Summary

Add an unstable sort to libcore.

Motivation

At the moment, the only sort function we have in libstd is slice::sort. It is stable, allocates additional memory, and is unavailable in #![no_std] environments.

The sort function is stable, which is a good but conservative default. However, stability is rarely a required property in practice, and some other characteristics of sort algorithms like higher performance or lower memory overhead are often more desirable.
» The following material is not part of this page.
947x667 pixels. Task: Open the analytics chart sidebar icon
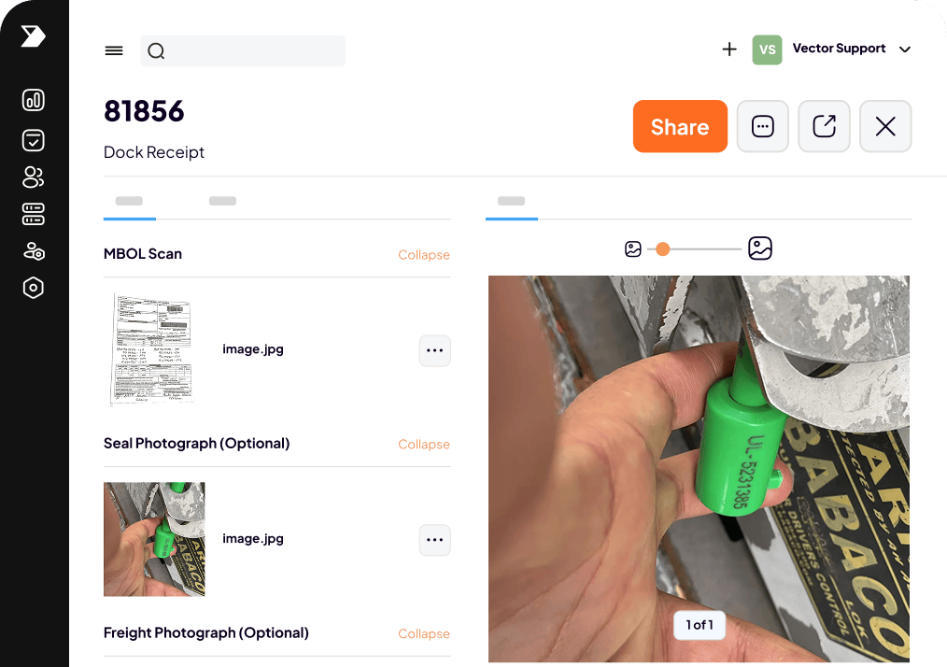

Having a performant, non-allocating unstable sort function in libcore would cover those needs. At the moment Rust is not offering this solution as a built-in (only crates), which is unusual for a systems programming language.

Q: What is stability?
A: A sort function is stable if it doesn’t reorder equal elements. For example:

let mut orig = vec![(0, 5), (0, 4)];
let mut v = orig.clone();

// Stable sort preserves the original order of equal elements.
v.sort_by_key(|p| p.0);
assert!(orig == v); // OK!

/// Unstable sort may or may not preserve the original order.
v.sort_unstable_by_key(|p| p.0);
assert!(orig == v); // MAY FAIL!

Q: When is stability useful?
A: Not very often. A typical example is sorting columns in interactive GUI tables. E.g. you want to have rows sorted by column X while breaking ties by column Y, so you first click on column Y and then click on column X. This is a use case where stability is important.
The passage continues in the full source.